The Weeklong Sermon: Living the Word

As we concluded our January focus on consuming God’s Word, I wanted to highlight the importance of living the Word. James 1:22-25 emphasizes this:

22 But be doers of the word, and not hearers only, deceiving yourselves. 23 For if anyone is a hearer of the word and not a doer, he is like a man who looks intently at his natural face in a mirror. 24 For he looks at himself and goes away and at once forgets what he was like. 25 But the one who looks into the perfect law, the law of liberty, and perseveres, being no hearer who forgets but a doer who acts, he will be blessed in his doing.

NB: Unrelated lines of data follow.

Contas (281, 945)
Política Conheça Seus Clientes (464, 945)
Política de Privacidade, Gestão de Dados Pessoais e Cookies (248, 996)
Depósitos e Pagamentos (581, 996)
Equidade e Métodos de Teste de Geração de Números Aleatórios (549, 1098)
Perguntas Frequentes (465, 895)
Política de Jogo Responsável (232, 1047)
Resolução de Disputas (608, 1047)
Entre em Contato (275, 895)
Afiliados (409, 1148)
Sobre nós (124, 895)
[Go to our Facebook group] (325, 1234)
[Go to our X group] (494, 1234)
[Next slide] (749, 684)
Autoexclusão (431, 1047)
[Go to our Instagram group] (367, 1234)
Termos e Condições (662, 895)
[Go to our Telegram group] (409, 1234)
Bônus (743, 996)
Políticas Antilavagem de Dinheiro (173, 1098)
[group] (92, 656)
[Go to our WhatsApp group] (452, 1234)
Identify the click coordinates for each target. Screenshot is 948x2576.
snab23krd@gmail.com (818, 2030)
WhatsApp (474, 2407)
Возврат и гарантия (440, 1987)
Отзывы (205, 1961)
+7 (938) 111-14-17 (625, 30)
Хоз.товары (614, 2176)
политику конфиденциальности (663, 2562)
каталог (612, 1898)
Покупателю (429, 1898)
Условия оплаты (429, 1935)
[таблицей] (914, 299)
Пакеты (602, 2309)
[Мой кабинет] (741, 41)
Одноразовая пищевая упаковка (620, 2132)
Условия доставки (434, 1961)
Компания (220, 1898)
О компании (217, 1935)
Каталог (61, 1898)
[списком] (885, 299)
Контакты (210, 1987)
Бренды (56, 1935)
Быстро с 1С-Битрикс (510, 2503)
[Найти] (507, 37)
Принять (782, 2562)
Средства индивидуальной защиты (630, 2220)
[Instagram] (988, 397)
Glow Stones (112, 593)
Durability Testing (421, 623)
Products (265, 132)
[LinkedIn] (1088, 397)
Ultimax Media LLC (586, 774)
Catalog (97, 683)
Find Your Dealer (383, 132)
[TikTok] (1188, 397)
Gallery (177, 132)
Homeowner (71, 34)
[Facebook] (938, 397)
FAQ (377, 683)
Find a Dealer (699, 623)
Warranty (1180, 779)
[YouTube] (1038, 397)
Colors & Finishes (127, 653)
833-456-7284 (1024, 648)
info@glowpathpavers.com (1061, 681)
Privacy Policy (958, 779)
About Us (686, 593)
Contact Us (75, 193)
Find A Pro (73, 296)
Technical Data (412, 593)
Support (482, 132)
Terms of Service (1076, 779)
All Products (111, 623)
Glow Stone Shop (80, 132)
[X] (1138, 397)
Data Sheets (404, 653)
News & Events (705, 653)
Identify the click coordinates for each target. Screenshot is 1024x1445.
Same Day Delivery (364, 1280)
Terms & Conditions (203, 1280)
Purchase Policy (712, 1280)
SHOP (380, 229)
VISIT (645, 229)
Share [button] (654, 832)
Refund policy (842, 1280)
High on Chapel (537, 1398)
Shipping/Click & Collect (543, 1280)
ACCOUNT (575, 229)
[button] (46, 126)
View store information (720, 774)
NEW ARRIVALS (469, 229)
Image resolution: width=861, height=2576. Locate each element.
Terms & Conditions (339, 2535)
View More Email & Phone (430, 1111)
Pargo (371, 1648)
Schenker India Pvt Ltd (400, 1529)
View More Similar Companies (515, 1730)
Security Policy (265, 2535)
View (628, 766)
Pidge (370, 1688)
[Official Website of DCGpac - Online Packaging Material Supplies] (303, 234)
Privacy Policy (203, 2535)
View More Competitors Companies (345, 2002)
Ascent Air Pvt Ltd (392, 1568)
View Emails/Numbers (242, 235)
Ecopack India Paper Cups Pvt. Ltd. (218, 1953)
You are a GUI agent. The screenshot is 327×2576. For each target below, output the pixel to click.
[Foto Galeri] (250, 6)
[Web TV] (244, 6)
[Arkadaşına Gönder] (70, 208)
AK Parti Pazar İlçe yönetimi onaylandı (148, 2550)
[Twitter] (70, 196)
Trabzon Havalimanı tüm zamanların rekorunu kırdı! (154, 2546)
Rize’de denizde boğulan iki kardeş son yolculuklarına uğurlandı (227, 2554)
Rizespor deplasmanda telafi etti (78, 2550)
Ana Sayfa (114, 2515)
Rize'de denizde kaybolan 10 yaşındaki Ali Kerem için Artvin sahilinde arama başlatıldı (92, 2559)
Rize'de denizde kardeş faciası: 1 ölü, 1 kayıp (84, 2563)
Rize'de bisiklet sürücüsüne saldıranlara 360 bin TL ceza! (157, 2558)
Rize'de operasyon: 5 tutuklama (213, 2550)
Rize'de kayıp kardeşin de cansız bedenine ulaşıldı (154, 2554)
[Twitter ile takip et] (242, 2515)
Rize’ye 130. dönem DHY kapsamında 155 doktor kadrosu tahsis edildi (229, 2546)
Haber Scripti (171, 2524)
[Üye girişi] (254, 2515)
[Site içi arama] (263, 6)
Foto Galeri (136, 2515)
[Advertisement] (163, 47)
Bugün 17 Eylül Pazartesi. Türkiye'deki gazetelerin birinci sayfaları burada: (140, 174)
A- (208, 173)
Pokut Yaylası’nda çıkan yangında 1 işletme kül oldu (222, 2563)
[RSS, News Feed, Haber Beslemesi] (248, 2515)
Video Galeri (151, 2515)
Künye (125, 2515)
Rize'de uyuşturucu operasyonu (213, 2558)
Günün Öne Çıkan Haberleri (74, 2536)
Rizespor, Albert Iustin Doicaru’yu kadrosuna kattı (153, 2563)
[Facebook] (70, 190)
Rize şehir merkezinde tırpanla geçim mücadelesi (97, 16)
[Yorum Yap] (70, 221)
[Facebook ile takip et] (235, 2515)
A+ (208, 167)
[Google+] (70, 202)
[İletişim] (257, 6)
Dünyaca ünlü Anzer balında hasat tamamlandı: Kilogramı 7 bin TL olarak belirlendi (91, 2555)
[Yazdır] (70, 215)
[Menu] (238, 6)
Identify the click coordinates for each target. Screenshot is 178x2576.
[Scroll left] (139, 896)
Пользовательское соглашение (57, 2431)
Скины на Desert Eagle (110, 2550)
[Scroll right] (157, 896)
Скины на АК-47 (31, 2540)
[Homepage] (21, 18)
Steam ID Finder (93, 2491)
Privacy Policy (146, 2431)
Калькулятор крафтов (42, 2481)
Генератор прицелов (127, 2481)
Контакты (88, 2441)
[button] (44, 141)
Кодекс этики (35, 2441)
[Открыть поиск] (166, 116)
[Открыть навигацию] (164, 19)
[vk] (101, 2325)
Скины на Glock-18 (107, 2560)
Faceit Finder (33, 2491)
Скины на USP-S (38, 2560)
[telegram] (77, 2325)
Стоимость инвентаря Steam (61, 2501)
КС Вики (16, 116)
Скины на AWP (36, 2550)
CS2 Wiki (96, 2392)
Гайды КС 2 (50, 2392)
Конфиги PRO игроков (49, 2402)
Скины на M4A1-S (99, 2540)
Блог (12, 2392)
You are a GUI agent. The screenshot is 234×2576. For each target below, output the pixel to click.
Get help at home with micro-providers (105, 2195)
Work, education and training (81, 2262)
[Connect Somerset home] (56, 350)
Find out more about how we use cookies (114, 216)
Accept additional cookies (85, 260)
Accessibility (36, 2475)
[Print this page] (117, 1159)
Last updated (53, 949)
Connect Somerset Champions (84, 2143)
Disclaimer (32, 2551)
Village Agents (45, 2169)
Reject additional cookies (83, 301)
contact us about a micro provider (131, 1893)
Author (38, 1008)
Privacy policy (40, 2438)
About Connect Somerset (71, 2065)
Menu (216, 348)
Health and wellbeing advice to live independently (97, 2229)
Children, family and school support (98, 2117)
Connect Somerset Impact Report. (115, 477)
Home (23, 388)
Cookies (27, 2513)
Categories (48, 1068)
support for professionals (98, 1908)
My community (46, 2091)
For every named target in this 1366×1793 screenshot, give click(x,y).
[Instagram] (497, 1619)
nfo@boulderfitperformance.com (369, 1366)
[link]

Pay attention to the way James phrases his instruction. “be doers of the word…” He could have instructed us to “do the word” or “keep the word”. Instead, he says be a doer. He wants us to think beyond one-off actions. He wants us to be people who are characterized by the doing of God’s Word (vs. only hearing). I think this is the difference between application and contemplation.
When most people think about living the Word of God, they go straight to application: putting the text to use. How do I apply this to my life? Maybe it’s a principle or a command that we apply to specific attitudes, behaviors, or situations. Sometimes when we’re driven by only application, our reading of the Bible can be a kind of “search and apply” mission. While application can be a part of living the Word, I believe that contemplation is much broader. It’s the difference between doing the word and being a doer of the word.
Application has to do with specific actions or behaviors. Contemplation is about absorbing what God is speaking into the pattern of our lives, to let it actually shape our identity. Contemplation considers how the Word can affect my broader outlook on and approach to life. While application is how I use something, contemplation is how I become something different.
I think that’s why James uses the metaphor of a man who looks in the mirror and forgets what he looks like. The man doesn’t just forget what he must do, but he forgets something more fundamental to himself. God intends to address and transform our very self-concept, identity, thought processes, stories by His Word. And he does it day by day through small measures of response and obedience.
When I take up the identity of a contemplative whose obedience is motivated and favored by Christ’s obedience on my behalf, I begin to experience the Word as it was intended to be – not just a manual for life but a mirror and transforming influence on my soul.